Christopher:    Right. I understand. Without repeating the whole interview that I did with Jimmy, you can go listen to that one. That seems to me like the thing that pops out the most of this blood chemistry is very low hemoglobin and iron deficiency. And as a result, you can see that the mean corpuscular volume is greatly reduced. He has pale small red blood cells that are not very good at delivering oxygen. There's a nutritional step here with iron which, for whatever reason, is missing. We need to figure out whether he's not eating it or whether the blood has been lost somewhere and that's why he's deficient in iron.

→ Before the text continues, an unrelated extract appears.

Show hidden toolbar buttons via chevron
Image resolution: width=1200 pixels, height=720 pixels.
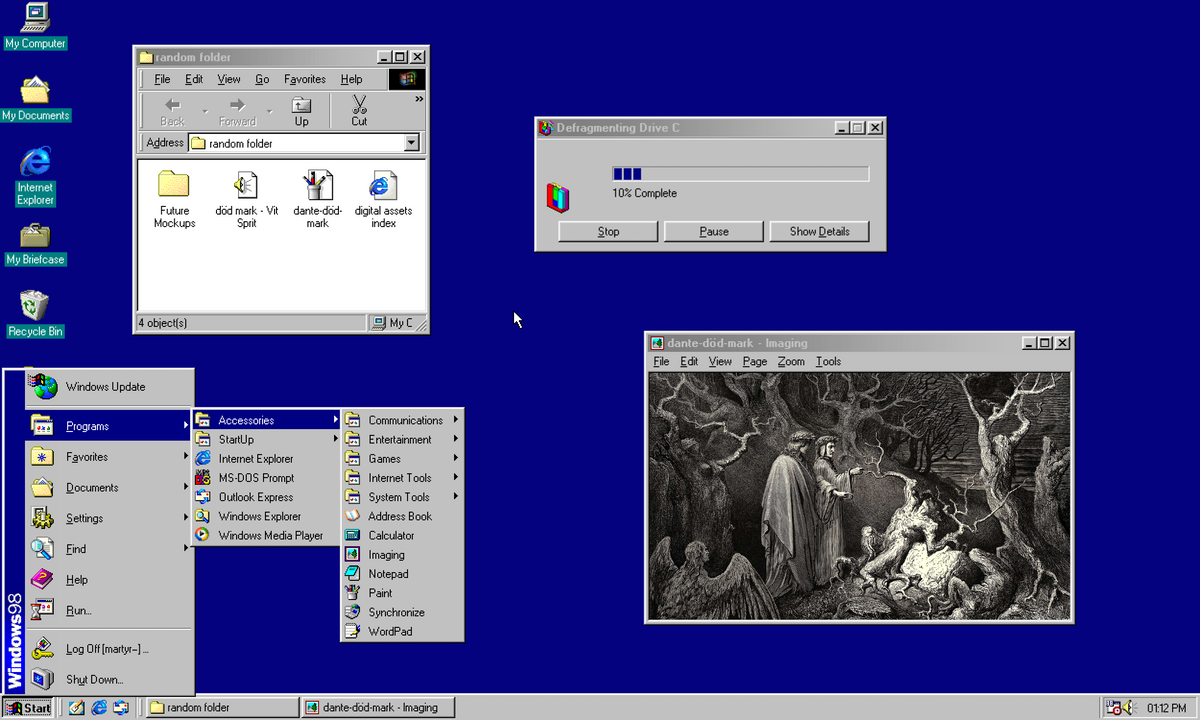419,99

    Now he knows about this. Now that he's done this test, he is going to figure this out and he will get to the bottom of it. I think this can be useful information for either an athlete looking to improve their performance. Oxygen deliverability is a deal breaker for everyone. But certainly for an athlete, if I was trying to race up a big mountain, with only 11 points of hemoglobin, I think I'd be pretty winded by the time I go even a  couple of hundred meters.

Tommy:    Absolutely.

Christopher:    Definitely worth the $26 to do this test. I keep saying it's $26. I should probably stop saying that because it's on my website for more money than that but it includes the time for me to run it through the software and provide you with a written report and spend 30 minutes on the phone with you. So it's a bit more expensive. But it's still pretty cheap. It's the cost of a pair of running shoes. If you buy a new pair of running shoes every quarter, then I think you can afford to do this blood chemistry.

    

    I'm pretty sure I can make you run faster with a chemistry than any new pair of running shoes. I can guarantee that. We'll keep this one short and sweet, Tommy, because it's pretty dense. Again, I can't recommend highly enough Bryan Walsh's Metabolic Fitness Pro and the Khan Academy Chemistry module, if you want to understand this stuff a bit more deeply. I think that's the key. It's like once you have our own blood chemistry in front of you, you're like, "What the hell is a cation, anyway?"

    That's the kind of motivation that I need anyway in order to learn. It gets really fun. Okay, Tommy. Thanks so much for your time. And we'll speak to you again soon.